My father, a newspaperman in China, used to tell me about shocking news items he came across while doing his duties. A foreigner crippled, beaten almost to death by locals, who couldn’t get any form of justice or legal support after the fact. Criminals walking away after being found guilty of barbaric deeds because they were moneyed or well connected. And the most startling thing among them all, the complete lack of outrage among locals who were privy to the news—their complete and utter apathy.
Surely, I thought, that couldn’t happen in the Philippines, where sometimes people were abusive or corrupt, but certainly not crazy. I used to believe that this kind of madness only existed in faraway places or in “Animal Farm,” George Orwell’s allegorical novel where a government run by pigs starts out with good intentions. However, it eventually ends up running on the adage that “All animals are equal but some animals are more equal than others,” which allows it to get away with all sorts of horrors, unchecked. I viewed “Animal Farm” as a cautionary tale remote from reality, since our civilization had progressed enough that it would be able to perform checks and balances upon itself. I thought that there was always some recourse when on the receiving end of an injustice, and I thanked God that I would likely never be in that situation of complete helplessness, when the law and fellow human beings both decided to stop caring.
In hindsight, this was a naive point of view to hold, specially since martial law and its attendant horrors are actually more recent than most of us feel comfortable remembering. If I ever had any naive beliefs about our legislators, our law enforcers and our politicians, those beliefs have been significantly squashed by the current administration.
We descend further and further into absurdity. Only days ago 119 members of the House of Representatives voted for the budget for the Commission on Human Rights to be reduced to an absurd P1,000—equivalent to a few Uber rides, a number of frappucinos, or a few hours’ worth of gasoline. And while the budget is not set in stone and has to go through the gates of the Senate, for one thing, we don’t need an enrolled bill to be enraged. For another, it only goes to show how much of a circus our current political sphere has become. Our legislators clearly have the toddler-like mentality of equating respect for one person with respect for an agency, and so have “symbolically” rubbed the CHR’s nose in the dirt.
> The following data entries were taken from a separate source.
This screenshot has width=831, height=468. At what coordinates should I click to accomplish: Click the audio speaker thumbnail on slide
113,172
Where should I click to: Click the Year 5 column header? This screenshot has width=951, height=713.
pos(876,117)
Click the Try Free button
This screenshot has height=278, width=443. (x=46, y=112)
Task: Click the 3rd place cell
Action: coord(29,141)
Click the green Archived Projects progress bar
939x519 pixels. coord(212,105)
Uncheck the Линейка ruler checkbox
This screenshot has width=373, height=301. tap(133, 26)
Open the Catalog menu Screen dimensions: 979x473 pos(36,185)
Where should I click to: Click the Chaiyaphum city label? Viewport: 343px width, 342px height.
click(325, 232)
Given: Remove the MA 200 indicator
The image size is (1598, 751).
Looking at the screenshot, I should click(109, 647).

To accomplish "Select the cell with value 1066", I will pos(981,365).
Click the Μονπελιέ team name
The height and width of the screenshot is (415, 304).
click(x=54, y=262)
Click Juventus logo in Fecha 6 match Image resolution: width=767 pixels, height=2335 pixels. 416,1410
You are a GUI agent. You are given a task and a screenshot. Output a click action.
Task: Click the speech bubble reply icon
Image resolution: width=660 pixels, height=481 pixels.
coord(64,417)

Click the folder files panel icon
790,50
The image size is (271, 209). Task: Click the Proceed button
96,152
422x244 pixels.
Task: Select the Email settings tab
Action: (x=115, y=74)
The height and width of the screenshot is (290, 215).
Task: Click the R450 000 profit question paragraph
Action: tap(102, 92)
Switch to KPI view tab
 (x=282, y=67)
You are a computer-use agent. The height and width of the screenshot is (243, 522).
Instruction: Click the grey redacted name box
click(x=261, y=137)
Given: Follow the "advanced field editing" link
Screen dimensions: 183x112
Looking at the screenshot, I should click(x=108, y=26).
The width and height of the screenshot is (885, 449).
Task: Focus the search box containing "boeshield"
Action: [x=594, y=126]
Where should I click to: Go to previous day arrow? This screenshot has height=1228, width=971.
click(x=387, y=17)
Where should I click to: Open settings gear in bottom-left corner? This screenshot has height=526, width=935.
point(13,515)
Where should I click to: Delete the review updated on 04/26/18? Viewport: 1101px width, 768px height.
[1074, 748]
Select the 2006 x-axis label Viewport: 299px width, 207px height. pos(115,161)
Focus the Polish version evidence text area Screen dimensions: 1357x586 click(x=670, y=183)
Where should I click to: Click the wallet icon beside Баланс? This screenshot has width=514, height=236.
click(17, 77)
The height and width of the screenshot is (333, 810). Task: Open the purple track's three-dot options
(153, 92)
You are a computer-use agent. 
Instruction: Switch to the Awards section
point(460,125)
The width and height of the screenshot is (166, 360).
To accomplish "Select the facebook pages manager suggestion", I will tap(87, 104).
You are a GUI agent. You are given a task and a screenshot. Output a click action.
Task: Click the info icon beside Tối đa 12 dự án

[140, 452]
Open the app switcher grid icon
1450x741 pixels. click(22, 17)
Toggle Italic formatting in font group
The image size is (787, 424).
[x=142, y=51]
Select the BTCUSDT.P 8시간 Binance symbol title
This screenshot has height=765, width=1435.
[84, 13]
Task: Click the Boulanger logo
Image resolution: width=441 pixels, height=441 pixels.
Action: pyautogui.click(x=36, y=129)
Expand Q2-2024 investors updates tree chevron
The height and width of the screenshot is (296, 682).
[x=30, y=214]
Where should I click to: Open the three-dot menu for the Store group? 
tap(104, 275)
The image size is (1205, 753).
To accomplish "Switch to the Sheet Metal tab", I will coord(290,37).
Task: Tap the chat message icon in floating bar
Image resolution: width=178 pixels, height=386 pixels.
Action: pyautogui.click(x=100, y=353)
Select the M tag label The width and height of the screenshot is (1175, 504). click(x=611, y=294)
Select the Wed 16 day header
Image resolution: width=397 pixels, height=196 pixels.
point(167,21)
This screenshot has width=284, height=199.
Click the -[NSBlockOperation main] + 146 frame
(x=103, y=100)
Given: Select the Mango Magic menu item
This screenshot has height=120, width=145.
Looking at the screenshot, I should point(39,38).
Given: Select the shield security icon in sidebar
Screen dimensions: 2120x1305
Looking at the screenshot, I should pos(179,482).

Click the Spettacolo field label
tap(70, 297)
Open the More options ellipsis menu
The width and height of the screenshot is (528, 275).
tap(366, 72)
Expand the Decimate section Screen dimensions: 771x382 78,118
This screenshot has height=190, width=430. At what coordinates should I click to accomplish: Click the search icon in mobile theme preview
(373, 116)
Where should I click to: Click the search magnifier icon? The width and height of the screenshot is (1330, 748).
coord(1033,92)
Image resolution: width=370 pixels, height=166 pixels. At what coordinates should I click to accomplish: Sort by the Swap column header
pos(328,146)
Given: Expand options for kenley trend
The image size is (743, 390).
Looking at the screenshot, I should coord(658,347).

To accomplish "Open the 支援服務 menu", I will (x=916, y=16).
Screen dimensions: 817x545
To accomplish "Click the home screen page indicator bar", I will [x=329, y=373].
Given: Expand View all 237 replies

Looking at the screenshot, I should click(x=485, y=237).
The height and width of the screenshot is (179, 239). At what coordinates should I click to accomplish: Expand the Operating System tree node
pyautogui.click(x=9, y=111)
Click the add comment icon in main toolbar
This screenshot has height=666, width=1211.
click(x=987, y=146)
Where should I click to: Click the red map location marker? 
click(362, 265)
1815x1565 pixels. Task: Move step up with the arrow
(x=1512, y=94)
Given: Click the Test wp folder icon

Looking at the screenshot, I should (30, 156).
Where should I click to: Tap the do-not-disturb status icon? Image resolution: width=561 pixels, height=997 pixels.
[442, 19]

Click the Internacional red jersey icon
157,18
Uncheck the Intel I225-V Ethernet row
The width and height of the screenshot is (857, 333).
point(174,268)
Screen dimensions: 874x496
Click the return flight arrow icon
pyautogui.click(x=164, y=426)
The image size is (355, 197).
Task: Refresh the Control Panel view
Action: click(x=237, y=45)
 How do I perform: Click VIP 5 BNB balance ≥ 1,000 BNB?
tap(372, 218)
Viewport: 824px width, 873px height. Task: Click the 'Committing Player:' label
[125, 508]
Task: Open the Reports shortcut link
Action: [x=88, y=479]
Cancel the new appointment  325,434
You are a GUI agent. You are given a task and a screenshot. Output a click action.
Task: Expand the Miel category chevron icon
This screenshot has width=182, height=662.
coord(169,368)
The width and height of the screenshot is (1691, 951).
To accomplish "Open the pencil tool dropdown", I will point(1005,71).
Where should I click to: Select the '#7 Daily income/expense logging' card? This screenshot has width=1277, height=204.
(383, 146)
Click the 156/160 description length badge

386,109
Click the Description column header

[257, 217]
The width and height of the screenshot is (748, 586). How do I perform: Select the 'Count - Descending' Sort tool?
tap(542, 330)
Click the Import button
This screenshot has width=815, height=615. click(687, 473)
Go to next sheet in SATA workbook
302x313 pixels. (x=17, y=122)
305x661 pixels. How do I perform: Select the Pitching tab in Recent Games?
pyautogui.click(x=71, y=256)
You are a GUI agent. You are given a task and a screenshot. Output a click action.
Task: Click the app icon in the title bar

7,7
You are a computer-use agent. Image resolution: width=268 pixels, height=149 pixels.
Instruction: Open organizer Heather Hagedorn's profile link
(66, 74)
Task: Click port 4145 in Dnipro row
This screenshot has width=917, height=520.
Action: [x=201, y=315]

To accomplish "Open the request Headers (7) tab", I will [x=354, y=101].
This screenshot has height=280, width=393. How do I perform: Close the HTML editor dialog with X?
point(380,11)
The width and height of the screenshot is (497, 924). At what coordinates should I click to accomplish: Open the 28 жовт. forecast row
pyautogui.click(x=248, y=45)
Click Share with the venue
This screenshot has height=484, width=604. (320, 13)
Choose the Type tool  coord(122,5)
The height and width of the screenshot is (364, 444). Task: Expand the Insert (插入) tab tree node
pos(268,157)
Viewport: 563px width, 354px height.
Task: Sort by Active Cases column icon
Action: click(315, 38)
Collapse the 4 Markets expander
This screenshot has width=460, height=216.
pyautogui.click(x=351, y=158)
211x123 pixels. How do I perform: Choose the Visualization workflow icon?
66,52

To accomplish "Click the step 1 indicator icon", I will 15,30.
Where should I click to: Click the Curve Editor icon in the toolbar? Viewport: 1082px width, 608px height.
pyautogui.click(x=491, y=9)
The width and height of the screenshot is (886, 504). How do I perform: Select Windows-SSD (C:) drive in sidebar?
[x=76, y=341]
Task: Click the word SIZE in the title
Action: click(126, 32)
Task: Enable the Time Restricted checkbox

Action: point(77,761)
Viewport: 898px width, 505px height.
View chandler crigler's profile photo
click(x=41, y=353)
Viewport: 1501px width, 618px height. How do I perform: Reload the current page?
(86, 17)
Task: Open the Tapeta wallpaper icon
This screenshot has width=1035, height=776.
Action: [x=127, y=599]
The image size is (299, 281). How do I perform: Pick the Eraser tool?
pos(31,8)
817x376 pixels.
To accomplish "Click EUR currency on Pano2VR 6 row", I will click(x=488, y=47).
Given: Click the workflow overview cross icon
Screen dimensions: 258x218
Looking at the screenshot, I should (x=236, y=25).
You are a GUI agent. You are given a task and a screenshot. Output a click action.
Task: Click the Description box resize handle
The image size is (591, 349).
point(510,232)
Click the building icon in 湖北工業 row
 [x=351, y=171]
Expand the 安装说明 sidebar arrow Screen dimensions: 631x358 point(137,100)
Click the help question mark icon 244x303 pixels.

As Thursday’s Inquirer editorial has pondered, the members of the House act like they have “zero knowledge” of the Constitution. Hours ago, the party-list group Sagip, defending its representative’s “aye” vote to reduce the CHR budget on its Facebook page, spouted the same backward nonsense we’ve been accustomed to hearing from our President: “Isn’t the 1k budget only appropriate, if only to dramatize the nonperformance of its mandated duties of protecting the human rights of ALL Filipinos?”—versus protecting rights only of criminals, as the party-list group and our pro-EJK fellowmen continue to insist. As though the CHR were in charge of going after criminals—the actual job of the police and law enforcement—and not to keep watch over those in authority. And then the President himself had the nerve—hardly surprising since he believes he can get away with saying or doing anything—to say that the CHR chair “had it coming” because the CHR’s inquiries into extrajudicial killings were clearly “pro-dilawan” in motivation. Who’s watching the watchmen? Our President and 119 of our House members would clearly like for the answer to be: no one.
One by one the people and the agencies with the mission and the resources to serve as checks and balances are being crippled, and the government ploughs on, unashamed and unchecked.
There’s that sense of dawning horror you get from the end of “Animal Farm.” It’s because we see them every day on TV and in social media—pigs, walking on their hind legs.